But as I fancy myself more of a traditionalist when it comes to investing, I have adopted the view that not only is Bitcoin a bubble waiting to pop, but that it is a fad (and possible an outright scam).

Proponents tout it as the greatest transfer of wealth the world has ever seen, and my follow up question is, yes, but whose wealth?

The following is why I'm not jumping onto the bandwagon.

The following is meant to be commentary, and is not investment advice. At publication I have no vested interest in any cryptocurrency.

Bitcoin is Not Acting as A Currency

Why I’m Not Investing in the Fad Known as Bitcoin

At its core, Bitcoin is simply a digital currency that is supposed to be independent of government influence, be faster to transmit, be much more secure to use, and so on. (Photo by Gabor Heja)

It sounds great, no really it does, but if Bitcoin is supposed to be a currency, why aren't people using it as a currency?

The rapid rise in Bitcoin's price is not because people are using it as currency, but rather for speculation for its future worth.

This is fine if you want to look at it from that perspective, but for the currency argument to work there has to be a relatively steady value such that if you go out to buy a computer with Bitcoin, the computer will be worth the same number of Bitcoins the next day, and the next day, and the next.

If the goalpost changes too quickly you have no incentive to go buy that computer now because you may get a better deal tomorrow. Or if you wait a week, you may end up being able to buy three computers for the same exact exchange.

In a way, this is one of the benefits of federal regulations as they help stave off rapid inflation (or deflation, as Bitcoin is experiencing). We enjoy a relatively stable currency because life as we know it demands it.

Unfortunately, what is going on right now is that people are speculating what the ultimate value Bitcoin will be, and hoping that a purchase of a coin today will have greater value in their own currency tomorrow.

If Bitcoin were to stabilize and start to act like a real currency many of the current investors will get out- and I don't have to spell it out for you what would happen to the price once that happens.

The greed of today's investors could be Bitcoin's undoing.

Blockchain Technology is Not Greater than the Sum of the Parts

Now is roughly the point where people begin to move away from the currency topic and tout the merits of the underlying technology (of both Bitcoin and other cryptocurrency).

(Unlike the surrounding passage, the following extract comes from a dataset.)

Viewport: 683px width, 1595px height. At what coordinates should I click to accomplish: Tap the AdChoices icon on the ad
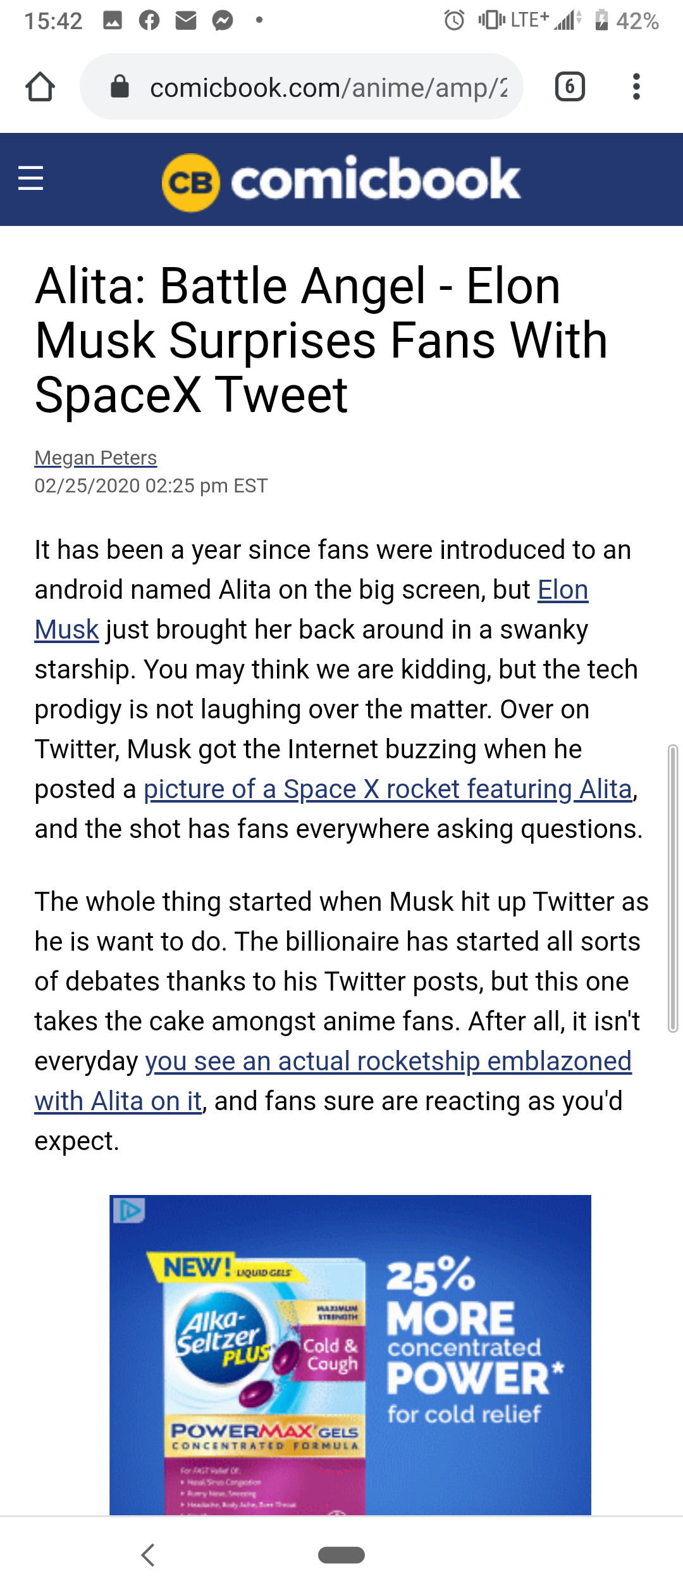click(129, 1210)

It will revolutionize life as we know it and that is the value!

I'm going to concede this one as it is not entirely wrong. But to me there is a problem and that lies with the value of that market.

Speculators believe Bitcoin could go to $100,00 a coin or even $1,000,000 a coin, which if you do the math over the 21 million total coins that will be mined means that Bitcoin (and all corresponding crypto, by extension) would be worth more than all markets they service, worth more than all USD, worth more than all gold, and so on.

In fact, if Bitcoin hits $1,000,000 per coin, the total value of all coins mined would be worth more than the entire NYSE.

Are you kidding me? Oh, you're serious? Well, I'm going to call it and say that you can't do math.

Bitcoin and other similar crypto isn't being used as a currency, so let's get over the dream that it will be worth more than actual currencies of today. Likewise, the underlying technology is also only a small subset of the industries it services, so let's also get over the idea that it will be worth more than the sum total of the industries themselves.

It will definitely help those industries become more valuable, and thus will become valuable by association, but like everything else it is hard to become greater than the sum of the parts- and that is what people want it to become.

As I mentioned at the start of this one, I will concede that the technology is there to change the way many companies do business. But if you look at the way Bitcoin is valued, and where people project it to go, the math just falls apart.

In my opinion the people who circulate these figures are the ones who got in later and are hoping for another meteoric rise that will make them billionaires like it is doing for the initial investors who got in when the currency was worthless.

This brings me to my final point, and is one those people passing fuzzy math aren't going to like.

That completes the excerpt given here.